AMENDMENT AND TERMINATION OF THE DEPOSIT AGREEMENT

     The form of depositary receipt evidencing the depositary shares and any
provision of the deposit agreement may at any time be amended by agreement
between Citigroup and the preferred stock depositary. However, any amendment
that imposes additional charges or materially and adversely alters any
substantial existing right of the holders of depositary shares will not be
effective unless such amendment has been approved by the holders of at least a
majority of the affected depositary shares then outstanding. Every holder of an
outstanding depositary receipt at the time any such amendment becomes effective,
or any transferee of such holder, shall be deemed, by continuing to hold such
depositary receipt, or by reason of the acquisition thereof, to consent and
agree to such amendment and to be bound by the deposit agreement, which has been
amended thereby. The deposit agreement automatically terminates if:

     - all outstanding depositary shares have been redeemed;

     - each share of preferred stock has been converted into or exchanged for
       common stock; or

     - a final distribution in respect of the preferred stock has been made to
       the holders of depositary shares in connection with any liquidation,
       dissolution or winding up of Citigroup.

The deposit agreement may be terminated by Citigroup at any time and the
preferred stock depositary will give notice of such termination to the record
holders of all outstanding depositary receipts not less than 30 days prior to
the termination date.
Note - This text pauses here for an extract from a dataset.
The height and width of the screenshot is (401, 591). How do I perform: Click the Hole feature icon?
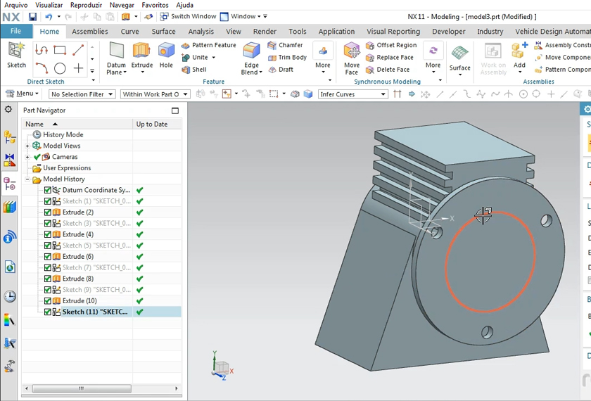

In such event, the preferred stock depositary will deliver
or make available for delivery to holders of depositary shares, upon surrender
of such depositary shares, the number of whole or fractional shares of the
related series of preferred stock as are represented by such depositary shares.

                                       27
<PAGE>   60

CHARGES OF PREFERRED STOCK DEPOSITARY; TAXES AND OTHER GOVERNMENTAL CHARGES

     No fees, charges and expenses of the preferred stock depositary or any
agent of the preferred stock depositary or of any registrar shall be payable by
any person other than Citigroup, except for any taxes and other governmental
charges and except as provided in the deposit agreement. If the preferred stock
depositary incurs fees, charges or expenses for which it is not otherwise liable
hereunder at the election of a holder of a depositary receipt or other person,
such holder or other person will be liable for such fees, charges and expenses.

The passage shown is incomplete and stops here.